*Data*

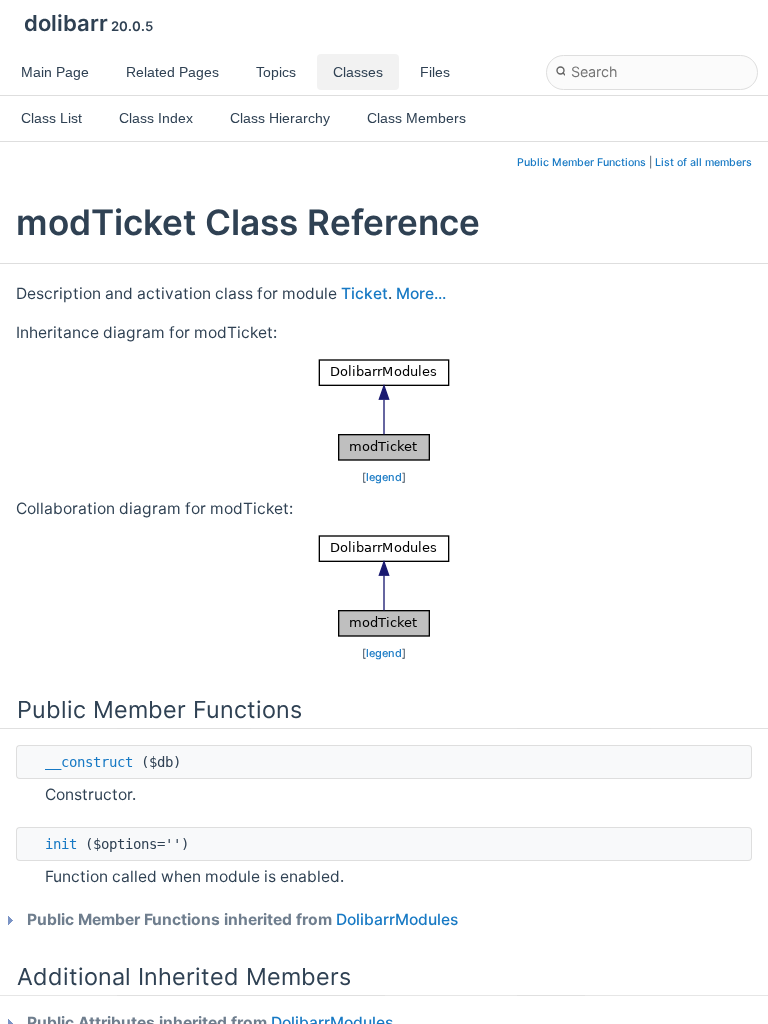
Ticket (364, 293)
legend (384, 477)
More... (421, 293)
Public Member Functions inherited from (240, 919)
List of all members (703, 162)
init (61, 844)
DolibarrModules (397, 919)
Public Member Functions (581, 162)
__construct (89, 762)
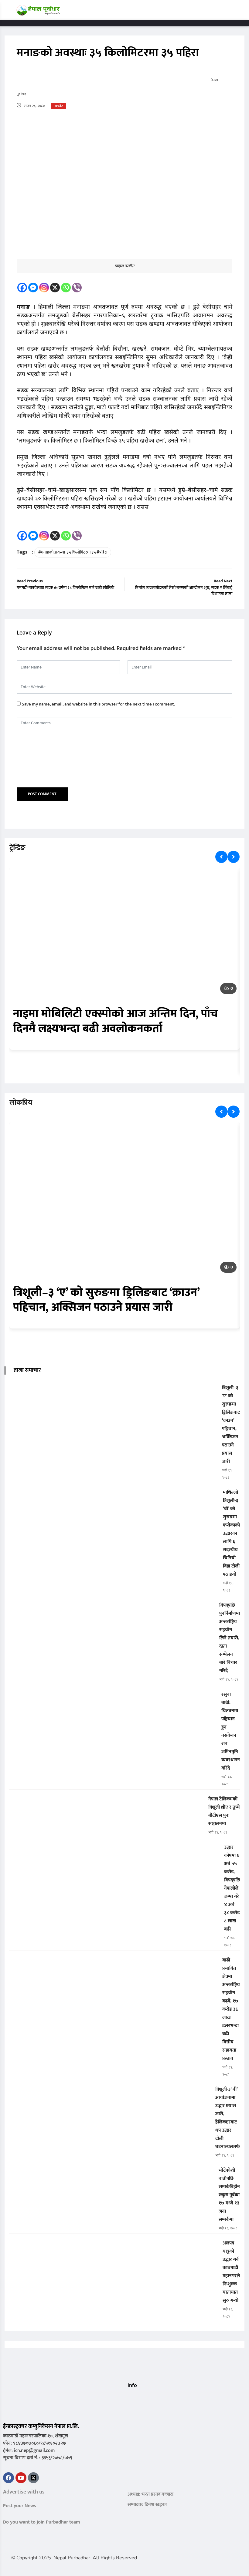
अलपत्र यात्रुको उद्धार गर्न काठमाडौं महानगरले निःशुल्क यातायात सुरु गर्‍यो (231, 2272)
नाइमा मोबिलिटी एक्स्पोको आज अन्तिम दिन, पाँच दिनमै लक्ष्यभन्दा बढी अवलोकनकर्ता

*What the task asks*
Report how many lines in the material above include "Public", and give no other words.

*Output for this task*
2